We are now ready to deploy our infrastructure. First we ask terraform to plan the execution with:
terraform plan
if everything is ok the output should be something like:
...skip
# module.k3s_cluster.random_password.k3s_token will be created
+ resource "random_password" "k3s_token" {
+ bcrypt_hash = (sensitive value)
+ id = (known after apply)
+ length = 55
+ lower = true
+ min_lower = 0
+ min_numeric = 0
+ min_special = 0
+ min_upper = 0
+ number = true
+ numeric = true
+ result = (sensitive value)
+ special = false
+ upper = true
}
Plan: 61 to add, 0 to change, 0 to destroy.
Changes to Outputs:
+ elb_dns_name = [
+ (known after apply),
]
+ k3s_server_public_ips = [
+ (known after apply),
]
+ k3s_workers_public_ips = [
+ (known after apply),
]
────────────────────────────────────────────────────────────────────────────────────────────────────────────────────────────────────────────────────────────────────────────────────────────────────────────────
Note: You didn't use the -out option to save this plan, so Terraform can't guarantee to take exactly these actions if you run "terraform apply" now.
now we can deploy our resources with:
terraform apply
...skip
# module.k3s_cluster.random_password.k3s_token will be created
+ resource "random_password" "k3s_token" {
+ bcrypt_hash = (sensitive value)
+ id = (known after apply)
+ length = 55
+ lower = true
+ min_lower = 0
+ min_numeric = 0
+ min_special = 0
+ min_upper = 0
+ number = true
+ numeric = true
+ result = (sensitive value)
+ special = false
+ upper = true
}
Plan: 61 to add, 0 to change, 0 to destroy.
Changes to Outputs:
~ elb_dns_name = [] -> [
+ (known after apply),
]
+ k3s_server_public_ips = [
+ (known after apply),
]
+ k3s_workers_public_ips = [
+ (known after apply),
]
Do you want to perform these actions?
Terraform will perform the actions described above.

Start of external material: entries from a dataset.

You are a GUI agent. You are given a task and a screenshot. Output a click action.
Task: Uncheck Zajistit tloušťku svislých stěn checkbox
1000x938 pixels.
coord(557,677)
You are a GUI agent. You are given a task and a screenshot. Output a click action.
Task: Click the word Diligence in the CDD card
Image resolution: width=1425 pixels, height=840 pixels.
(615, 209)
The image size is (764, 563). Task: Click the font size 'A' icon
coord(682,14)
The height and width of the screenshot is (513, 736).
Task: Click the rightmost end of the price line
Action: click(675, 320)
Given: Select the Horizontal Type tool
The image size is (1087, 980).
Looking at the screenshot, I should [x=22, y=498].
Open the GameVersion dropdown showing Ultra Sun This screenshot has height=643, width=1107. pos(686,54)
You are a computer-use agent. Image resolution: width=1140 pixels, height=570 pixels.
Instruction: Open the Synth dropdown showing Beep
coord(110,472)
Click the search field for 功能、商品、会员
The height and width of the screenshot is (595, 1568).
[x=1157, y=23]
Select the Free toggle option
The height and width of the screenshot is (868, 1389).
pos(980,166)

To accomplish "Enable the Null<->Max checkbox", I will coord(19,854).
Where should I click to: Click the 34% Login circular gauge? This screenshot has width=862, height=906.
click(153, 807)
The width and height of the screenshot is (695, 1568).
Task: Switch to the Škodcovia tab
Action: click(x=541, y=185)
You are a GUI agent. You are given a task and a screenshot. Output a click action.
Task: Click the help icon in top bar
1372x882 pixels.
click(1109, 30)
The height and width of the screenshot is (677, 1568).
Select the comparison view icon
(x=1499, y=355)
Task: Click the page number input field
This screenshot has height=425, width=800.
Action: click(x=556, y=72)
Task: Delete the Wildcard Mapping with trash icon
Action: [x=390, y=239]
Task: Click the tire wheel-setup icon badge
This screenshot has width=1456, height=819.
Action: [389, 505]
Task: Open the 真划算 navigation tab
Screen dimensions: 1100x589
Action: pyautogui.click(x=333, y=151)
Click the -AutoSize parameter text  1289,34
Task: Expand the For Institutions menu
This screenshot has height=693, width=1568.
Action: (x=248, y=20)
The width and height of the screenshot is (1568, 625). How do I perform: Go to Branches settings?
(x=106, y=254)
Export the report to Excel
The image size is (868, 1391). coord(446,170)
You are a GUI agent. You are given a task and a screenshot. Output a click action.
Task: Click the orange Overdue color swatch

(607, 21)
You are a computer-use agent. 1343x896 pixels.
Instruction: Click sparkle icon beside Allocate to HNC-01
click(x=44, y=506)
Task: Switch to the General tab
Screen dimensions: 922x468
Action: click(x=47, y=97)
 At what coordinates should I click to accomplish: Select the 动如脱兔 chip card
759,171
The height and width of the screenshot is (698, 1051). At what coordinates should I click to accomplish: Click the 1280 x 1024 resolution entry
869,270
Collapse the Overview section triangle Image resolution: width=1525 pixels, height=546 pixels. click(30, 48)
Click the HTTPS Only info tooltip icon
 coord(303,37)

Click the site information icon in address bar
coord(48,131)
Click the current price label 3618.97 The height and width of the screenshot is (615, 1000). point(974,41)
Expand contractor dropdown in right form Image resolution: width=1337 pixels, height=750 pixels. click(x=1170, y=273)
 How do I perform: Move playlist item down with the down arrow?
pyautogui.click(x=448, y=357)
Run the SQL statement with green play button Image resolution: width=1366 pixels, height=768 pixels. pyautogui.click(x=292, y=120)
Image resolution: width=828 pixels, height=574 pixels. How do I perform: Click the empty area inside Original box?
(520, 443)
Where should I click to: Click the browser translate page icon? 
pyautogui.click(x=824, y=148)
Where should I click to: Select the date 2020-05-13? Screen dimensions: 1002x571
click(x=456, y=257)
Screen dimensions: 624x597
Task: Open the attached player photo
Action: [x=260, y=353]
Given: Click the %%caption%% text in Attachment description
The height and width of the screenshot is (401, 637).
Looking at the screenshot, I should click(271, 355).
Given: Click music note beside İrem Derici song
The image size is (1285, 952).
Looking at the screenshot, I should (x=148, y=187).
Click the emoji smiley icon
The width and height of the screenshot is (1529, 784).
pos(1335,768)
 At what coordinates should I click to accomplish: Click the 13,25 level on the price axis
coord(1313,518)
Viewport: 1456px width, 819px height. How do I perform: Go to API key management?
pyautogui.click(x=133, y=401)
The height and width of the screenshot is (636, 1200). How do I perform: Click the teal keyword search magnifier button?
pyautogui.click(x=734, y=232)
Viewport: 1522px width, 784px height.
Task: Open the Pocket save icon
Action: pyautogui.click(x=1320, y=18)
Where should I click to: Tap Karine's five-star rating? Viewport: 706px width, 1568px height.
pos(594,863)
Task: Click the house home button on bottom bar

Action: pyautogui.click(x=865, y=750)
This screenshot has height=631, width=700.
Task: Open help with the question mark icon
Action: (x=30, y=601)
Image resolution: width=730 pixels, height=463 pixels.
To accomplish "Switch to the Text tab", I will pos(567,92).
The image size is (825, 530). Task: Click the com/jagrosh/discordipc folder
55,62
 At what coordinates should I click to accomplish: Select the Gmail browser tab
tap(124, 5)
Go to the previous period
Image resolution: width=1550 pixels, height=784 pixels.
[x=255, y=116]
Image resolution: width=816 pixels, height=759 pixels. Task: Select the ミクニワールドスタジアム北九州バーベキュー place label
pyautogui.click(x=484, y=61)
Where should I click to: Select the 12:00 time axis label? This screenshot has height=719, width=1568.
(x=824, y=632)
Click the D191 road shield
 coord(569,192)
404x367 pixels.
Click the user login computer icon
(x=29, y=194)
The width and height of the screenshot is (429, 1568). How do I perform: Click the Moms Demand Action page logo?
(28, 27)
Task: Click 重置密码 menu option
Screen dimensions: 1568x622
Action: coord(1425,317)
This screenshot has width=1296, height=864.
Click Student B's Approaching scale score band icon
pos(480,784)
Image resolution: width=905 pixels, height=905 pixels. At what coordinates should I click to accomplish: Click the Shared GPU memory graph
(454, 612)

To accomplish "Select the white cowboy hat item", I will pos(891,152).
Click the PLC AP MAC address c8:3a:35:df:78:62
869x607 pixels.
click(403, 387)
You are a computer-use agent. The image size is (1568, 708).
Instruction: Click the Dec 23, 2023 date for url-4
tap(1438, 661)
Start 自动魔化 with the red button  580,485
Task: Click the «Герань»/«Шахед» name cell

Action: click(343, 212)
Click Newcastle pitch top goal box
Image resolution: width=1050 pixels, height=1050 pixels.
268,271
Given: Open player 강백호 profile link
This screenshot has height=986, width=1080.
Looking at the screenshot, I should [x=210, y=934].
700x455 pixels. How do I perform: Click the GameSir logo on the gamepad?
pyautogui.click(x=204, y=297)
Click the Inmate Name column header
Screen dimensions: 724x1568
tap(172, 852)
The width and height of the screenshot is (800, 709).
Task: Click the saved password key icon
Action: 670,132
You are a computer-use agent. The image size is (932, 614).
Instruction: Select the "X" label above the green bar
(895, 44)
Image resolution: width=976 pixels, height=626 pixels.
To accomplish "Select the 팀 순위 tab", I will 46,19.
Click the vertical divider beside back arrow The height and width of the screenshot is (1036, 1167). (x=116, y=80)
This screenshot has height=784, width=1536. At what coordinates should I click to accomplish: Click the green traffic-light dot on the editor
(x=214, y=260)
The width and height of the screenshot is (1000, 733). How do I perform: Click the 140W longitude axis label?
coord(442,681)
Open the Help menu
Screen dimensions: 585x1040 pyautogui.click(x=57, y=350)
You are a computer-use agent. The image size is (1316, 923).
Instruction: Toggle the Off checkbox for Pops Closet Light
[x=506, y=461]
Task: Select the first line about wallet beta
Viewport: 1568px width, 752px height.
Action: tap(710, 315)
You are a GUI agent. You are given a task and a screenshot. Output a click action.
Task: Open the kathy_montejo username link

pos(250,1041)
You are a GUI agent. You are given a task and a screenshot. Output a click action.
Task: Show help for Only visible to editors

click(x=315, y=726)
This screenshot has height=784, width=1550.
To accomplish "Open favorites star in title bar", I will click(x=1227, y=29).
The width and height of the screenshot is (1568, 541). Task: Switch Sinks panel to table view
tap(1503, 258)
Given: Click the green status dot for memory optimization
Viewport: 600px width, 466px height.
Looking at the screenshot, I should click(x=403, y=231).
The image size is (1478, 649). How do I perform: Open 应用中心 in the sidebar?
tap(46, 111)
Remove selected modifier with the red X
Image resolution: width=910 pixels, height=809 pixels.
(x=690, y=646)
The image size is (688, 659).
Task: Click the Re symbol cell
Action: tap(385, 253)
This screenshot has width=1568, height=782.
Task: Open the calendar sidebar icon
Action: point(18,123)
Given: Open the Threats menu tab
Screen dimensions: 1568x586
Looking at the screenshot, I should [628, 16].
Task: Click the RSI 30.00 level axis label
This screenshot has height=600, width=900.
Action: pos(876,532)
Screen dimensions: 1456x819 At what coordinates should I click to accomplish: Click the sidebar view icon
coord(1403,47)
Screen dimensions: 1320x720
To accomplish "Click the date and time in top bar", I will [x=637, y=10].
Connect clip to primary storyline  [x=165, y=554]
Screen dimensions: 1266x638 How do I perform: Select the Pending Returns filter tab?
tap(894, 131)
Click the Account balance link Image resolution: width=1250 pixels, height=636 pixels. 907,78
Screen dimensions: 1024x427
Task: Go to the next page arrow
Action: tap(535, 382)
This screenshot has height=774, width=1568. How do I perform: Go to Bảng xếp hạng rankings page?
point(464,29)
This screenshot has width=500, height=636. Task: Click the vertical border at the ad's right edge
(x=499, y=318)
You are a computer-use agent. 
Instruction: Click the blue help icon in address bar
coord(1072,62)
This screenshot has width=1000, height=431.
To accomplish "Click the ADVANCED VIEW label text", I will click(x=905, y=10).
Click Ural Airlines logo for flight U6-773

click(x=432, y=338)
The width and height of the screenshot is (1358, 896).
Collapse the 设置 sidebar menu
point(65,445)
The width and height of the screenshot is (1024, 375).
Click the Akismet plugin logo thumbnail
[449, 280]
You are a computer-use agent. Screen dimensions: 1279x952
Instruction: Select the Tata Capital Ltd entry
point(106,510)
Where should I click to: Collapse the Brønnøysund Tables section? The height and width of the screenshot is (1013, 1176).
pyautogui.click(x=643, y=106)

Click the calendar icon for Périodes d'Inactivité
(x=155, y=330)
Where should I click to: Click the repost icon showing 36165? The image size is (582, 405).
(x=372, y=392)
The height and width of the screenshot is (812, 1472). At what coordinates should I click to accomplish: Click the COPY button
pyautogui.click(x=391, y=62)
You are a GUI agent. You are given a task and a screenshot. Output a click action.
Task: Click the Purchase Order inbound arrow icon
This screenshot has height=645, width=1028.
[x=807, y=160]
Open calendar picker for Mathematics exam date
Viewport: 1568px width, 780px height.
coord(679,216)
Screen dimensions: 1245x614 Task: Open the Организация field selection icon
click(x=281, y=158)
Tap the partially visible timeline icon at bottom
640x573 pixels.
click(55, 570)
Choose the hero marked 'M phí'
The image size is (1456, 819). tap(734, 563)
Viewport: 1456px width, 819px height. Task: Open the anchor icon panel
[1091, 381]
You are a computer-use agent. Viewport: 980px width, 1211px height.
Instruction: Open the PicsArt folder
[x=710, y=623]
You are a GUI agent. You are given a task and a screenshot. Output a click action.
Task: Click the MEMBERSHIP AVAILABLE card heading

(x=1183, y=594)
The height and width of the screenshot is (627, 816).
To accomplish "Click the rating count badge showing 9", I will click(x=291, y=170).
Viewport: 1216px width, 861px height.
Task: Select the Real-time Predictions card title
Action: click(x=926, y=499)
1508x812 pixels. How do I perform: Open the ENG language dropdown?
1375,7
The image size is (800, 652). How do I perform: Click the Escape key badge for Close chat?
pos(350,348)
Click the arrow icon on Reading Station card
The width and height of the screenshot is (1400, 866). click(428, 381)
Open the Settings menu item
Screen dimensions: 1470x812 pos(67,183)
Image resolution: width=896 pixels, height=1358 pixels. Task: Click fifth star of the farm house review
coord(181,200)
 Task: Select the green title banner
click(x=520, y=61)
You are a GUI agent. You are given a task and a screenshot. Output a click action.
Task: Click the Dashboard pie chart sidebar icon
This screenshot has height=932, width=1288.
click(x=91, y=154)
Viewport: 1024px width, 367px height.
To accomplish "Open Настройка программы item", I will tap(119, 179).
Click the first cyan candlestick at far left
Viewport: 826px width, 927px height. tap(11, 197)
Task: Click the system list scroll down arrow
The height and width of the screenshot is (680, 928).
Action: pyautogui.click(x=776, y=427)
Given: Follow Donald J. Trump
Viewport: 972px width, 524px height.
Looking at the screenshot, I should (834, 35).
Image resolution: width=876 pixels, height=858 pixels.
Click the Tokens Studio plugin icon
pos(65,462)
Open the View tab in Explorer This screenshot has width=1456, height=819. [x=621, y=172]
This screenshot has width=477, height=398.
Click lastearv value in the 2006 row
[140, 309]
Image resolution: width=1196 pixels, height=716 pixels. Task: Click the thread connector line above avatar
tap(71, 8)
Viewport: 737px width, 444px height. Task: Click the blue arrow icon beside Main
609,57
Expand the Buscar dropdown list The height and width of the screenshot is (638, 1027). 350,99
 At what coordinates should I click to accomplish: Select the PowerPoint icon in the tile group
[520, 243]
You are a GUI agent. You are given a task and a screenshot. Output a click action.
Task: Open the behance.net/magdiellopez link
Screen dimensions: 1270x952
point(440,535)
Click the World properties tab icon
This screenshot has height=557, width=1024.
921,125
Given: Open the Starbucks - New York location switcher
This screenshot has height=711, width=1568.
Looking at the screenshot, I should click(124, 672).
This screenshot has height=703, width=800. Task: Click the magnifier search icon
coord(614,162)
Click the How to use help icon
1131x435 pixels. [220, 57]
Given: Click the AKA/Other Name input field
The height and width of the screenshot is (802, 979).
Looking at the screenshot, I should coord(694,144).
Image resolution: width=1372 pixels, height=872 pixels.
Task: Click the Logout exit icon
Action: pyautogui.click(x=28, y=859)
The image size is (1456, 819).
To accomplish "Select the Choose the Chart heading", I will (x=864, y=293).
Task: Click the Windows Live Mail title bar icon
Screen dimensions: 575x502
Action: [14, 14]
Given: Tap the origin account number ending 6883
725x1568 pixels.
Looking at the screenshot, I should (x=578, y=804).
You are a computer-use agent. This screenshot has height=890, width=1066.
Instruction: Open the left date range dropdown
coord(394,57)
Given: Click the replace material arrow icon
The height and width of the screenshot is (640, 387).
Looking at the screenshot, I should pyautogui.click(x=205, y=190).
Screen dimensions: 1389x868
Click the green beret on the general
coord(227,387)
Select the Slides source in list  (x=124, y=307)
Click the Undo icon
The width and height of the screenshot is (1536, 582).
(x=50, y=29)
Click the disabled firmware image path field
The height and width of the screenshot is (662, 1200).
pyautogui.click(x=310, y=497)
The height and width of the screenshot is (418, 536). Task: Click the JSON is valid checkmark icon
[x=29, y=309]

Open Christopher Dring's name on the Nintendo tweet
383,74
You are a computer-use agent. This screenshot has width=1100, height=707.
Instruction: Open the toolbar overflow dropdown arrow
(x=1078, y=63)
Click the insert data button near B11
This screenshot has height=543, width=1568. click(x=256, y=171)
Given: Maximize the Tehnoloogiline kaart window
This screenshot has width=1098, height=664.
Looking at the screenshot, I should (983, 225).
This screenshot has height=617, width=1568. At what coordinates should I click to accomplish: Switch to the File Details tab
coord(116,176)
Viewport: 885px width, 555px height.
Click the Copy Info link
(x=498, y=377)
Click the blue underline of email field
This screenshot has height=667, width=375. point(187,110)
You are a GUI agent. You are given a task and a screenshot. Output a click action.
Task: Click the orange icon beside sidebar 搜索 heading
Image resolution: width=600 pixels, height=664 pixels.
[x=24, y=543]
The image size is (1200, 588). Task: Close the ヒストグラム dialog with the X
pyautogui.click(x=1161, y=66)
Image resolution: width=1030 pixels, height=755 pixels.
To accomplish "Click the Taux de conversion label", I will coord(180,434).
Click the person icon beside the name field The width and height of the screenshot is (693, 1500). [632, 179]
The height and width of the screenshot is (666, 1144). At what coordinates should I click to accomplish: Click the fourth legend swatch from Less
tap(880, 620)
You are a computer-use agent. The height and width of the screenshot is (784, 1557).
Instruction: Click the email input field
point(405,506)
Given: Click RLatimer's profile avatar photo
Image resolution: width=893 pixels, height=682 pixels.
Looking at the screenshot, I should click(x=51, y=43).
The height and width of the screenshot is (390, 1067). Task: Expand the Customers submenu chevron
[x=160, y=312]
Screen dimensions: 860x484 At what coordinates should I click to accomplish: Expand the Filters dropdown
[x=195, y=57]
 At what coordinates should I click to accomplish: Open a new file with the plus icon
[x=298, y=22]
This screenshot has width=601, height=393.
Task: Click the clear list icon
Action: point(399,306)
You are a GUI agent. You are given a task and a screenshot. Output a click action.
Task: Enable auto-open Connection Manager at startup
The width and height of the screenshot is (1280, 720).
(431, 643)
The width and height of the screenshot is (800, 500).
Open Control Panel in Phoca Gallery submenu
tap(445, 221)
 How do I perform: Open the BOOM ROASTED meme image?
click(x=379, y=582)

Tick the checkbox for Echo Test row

Only 'yes' will be accepted to approve.
Enter a value: yes
...skip
module.k3s_cluster.aws_lambda_event_source_mapping.trigger_lambda_on_ec2_interruption: Creation complete after 8s [id=64512b66-b60d-4c39-971f-35e00b9241ae]
module.k3s_cluster.aws_sqs_queue_policy.ec2_spot_interruption_warn_queue_policy: Still creating... [10s elapsed]
module.k3s_cluster.aws_sqs_queue_policy.ec2_spot_request_fulfillment_queue_policy: Still creating... [10s elapsed]
module.k3s_cluster.aws_sqs_queue_policy.ec2_spot_request_fulfillment_queue_policy: Still creating... [20s elapsed]
module.k3s_cluster.aws_sqs_queue_policy.ec2_spot_interruption_warn_queue_policy: Still creating... [20s elapsed]
module.k3s_cluster.aws_sqs_queue_policy.ec2_spot_request_fulfillment_queue_policy: Creation complete after 26s [id=https://sqs.eu-west-1.amazonaws.com/379923184599/k3s-ec2-spot-fulfillment-queue-staging]
module.k3s_cluster.aws_sqs_queue_policy.ec2_spot_interruption_warn_queue_policy: Creation complete after 26s [id=https://sqs.eu-west-1.amazonaws.com/379923184599/k3s-ec2-spot-interruption-warn-queue-staging]
Apply complete! Resources: 61 added, 0 changed, 0 destroyed.
Outputs:
elb_dns_name = tolist([
"k3s-ext-lb-staging-xxxx.elb.REGION.amazonaws.com",
])
k3s_server_public_ips = [
tolist([
"x.x.x.x",
"x.x.x.x",
"x.x.x.x",
]),
]
k3s_workers_public_ips = [
tolist([
"x.x.x.x",
"x.x.x.x",
"x.x.x.x",
]),
]
After about five minutes our Kubernetes cluster will be ready. You can now ssh into one master (you can find the ips in AWS console or use the aws command line to find the ips).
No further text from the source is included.